As most of our readers know, the Equal Employment Opportunity Commission said in December that employers can legally require employees to get COVID vaccinations, provided that they take a few precautions:
- First, employers are encouraged to have the vaccinations performed by a third party rather than doing it in-house. Those administering the vaccine have to ask about medical history, including drug allergies. By delegating vaccination to a third party (like the employee’s health care provider, the county health department, or the drug store), the employer won’t be the one making medical inquiries and won’t acquire “TMI” about employees’ medical conditions. Employees should be instructed to turn in a “receipt” that does not include any personal medical information.
- Second, employers are required to engage in the interactive process and make reasonable accommodations for employees who cannot or should not get the vaccine because of a medical condition (including pregnancy), or who have a sincerely held religious objection to getting the vaccine.
With those modest conditions, it’s pretty much up to the employer. And my best guess is that, although the EEOC guidance came out during the Trump Administration, the Biden Administration will either leave the guidance intact or make only minor tweaks. After all, President Biden seems to be pretty pro-vaccination. Needle alert:
But just because an employer can legally require its employees to get the COVID vaccine, does that mean it should? Here are a few arguments against it. I’m not recommending against mandated vaccinations, but employers should take these “negatives” into account before making a final decision:
No. 1: The COVID vaccines are new, and they were fast-tracked. That doesn’t mean they aren’t good, but it does mean that we haven’t had much of a chance to see how effective they really are or what their long-term side effects (if any) will be. Given those unknowns, maybe employers might not want to require employees to be vaccinated . . . at least, not yet.
No. 2: If an employer requires employees to be vaccinated and something very bad happens to the employee, is the employer going to be liable because it mandated the vaccine? We don’t know for sure, but it sure is possible. Would the vaccination-related catastrophe be covered by workers’ compensation? lf not, would there be tort liability?

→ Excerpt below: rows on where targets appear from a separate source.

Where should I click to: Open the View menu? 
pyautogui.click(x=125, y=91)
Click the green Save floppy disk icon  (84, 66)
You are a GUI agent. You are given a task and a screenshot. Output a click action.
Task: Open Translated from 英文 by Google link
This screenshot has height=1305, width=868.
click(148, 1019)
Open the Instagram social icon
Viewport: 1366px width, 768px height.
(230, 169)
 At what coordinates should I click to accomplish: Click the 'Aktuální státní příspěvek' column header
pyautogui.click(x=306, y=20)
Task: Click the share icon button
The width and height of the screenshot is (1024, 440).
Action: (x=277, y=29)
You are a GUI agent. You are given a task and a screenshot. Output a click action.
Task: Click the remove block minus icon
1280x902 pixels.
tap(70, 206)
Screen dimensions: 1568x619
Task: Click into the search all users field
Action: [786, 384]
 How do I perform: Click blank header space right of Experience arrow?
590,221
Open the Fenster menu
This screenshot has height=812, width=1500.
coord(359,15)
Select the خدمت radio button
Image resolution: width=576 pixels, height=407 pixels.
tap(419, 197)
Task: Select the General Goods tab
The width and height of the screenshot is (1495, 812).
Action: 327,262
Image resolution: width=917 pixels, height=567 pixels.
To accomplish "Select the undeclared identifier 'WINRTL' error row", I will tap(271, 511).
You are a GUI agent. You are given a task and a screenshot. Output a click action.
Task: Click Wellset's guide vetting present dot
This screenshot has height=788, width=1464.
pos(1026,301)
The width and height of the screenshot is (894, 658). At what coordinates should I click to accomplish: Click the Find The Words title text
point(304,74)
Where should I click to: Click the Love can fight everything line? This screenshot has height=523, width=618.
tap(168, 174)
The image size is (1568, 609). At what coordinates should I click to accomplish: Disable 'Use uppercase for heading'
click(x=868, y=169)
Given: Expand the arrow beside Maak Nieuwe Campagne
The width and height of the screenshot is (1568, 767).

No. 3: How much of an incentive can an employer provide to employees to get vaccinated without having its “encouragement” become, in effect, a mandate? Many employers who don’t want to require vaccinations have been thinking about offering various incentives to “encourage” employees to get vaccinated. My initial reaction to this (back in November) was, “Great idea!”
My reaction to this today is more subdued. If the employer offers a nominal incentive, like a $25 gift card, then that is probably fine. But the sweeter the incentive, the more likely it is to be considered, in effect, a mandate. And then there are employers who want to penalize employees who refuse to be vaccinated. Again, if it’s a minor “penalty” (missing out on the office “I Got Vaxxed” pizza party), then it is probably all right.
But if the penalties are more draconian, then the employer may be found to have “mandated” the vaccinations de facto.
A number of employer and industry groups have asked the EEOC to issue specific guidance on employer vaccination incentives. I hope the EEOC will take them up on that, and soon.
No. 4: A potential employee relations nightmare? Many employers probably have some good employees who are afraid to get the vaccine. Others may be open to it but want to wait for more people to be guinea pigs.
Still others may be outright anti-vaxxers. None of these are legally protected reasons to refuse the vaccine. But even so, does the employer want to risk having a ticked-off workforce? Or having to fire otherwise-good employees? Maybe yes, but maybe no.
No. 5: Zan’s the man. Way back in mid-December, my law partner Zan Blue said “not so fast” to mandatory COVID vaccinations. He made a good point that just because the EEOC and other government agencies say it’s all right (Zan wrote the day before the EEOC issued its guidance saying that employers could require COVID vaccines), that doesn’t mean plaintiffs’ lawyers or the courts will agree, or that the current guidance won’t change in the future. After all, when has anything related to COVID been predictable?
Whether an employer decides to mandate COVID vaccinations (once the vaccinations are widely available, of course) will depend in large part on a number of factors:
- The type of industry it is in (e.g., health care versus a law office)
- Whether the work requires employees to be physically close to each other
- Whether the work involves in-person contact with patients, the elderly, or the public
- Whether the work can be performed remotely, or at least in a cubicle or office that can be closed off
- What relevant state law says
And, no doubt, a whole lot more. Thinking through all of the ramifications will allow employers to assess their risks and make the best decision under the circumstances.